** Records provided follows **
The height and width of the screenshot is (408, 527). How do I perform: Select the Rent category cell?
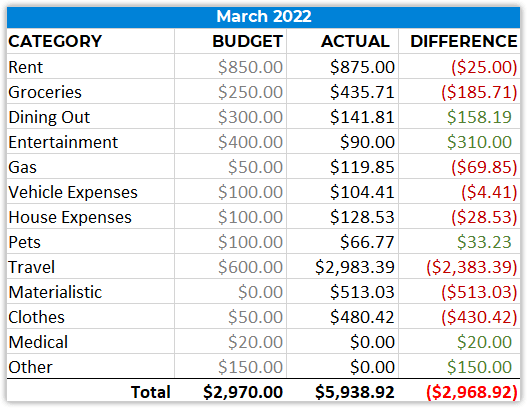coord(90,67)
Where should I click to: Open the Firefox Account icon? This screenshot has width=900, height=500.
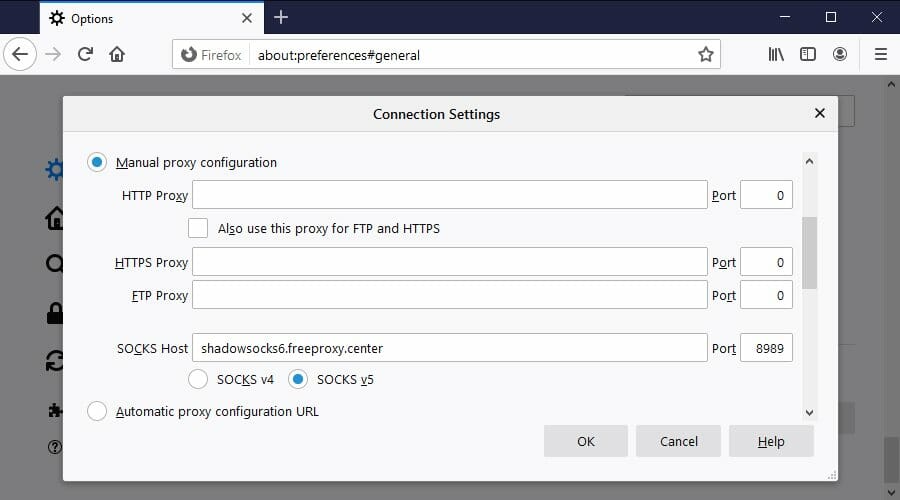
** End of Records provided **
** Records provided follows **
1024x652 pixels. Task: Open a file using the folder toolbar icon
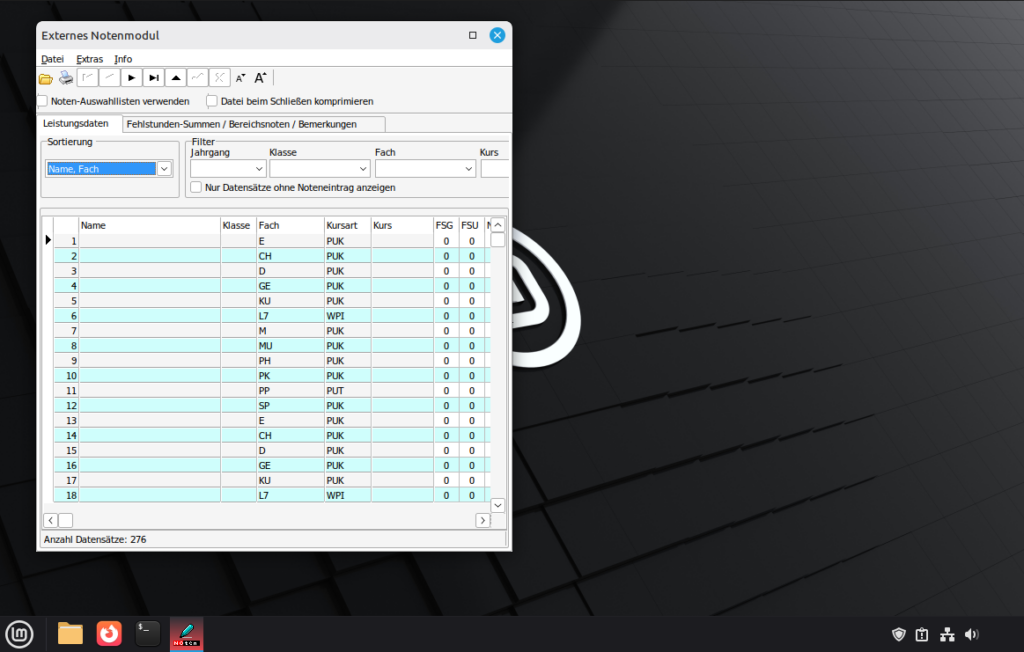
** End of Records provided **
** Records provided follows **
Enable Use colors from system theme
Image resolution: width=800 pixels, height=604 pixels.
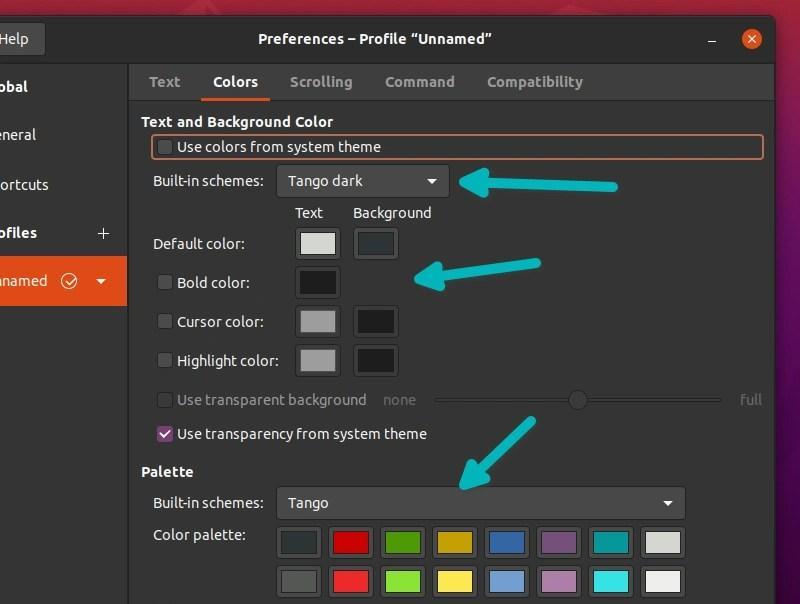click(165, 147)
** End of Records provided **
- [Your task]
Look for the string "icon" in the listing above and copy every line holding it.

- [Answer box]
Where should I click to: Open the Firefox Account icon? This screenshot has width=900, height=500.
1024x652 pixels. Task: Open a file using the folder toolbar icon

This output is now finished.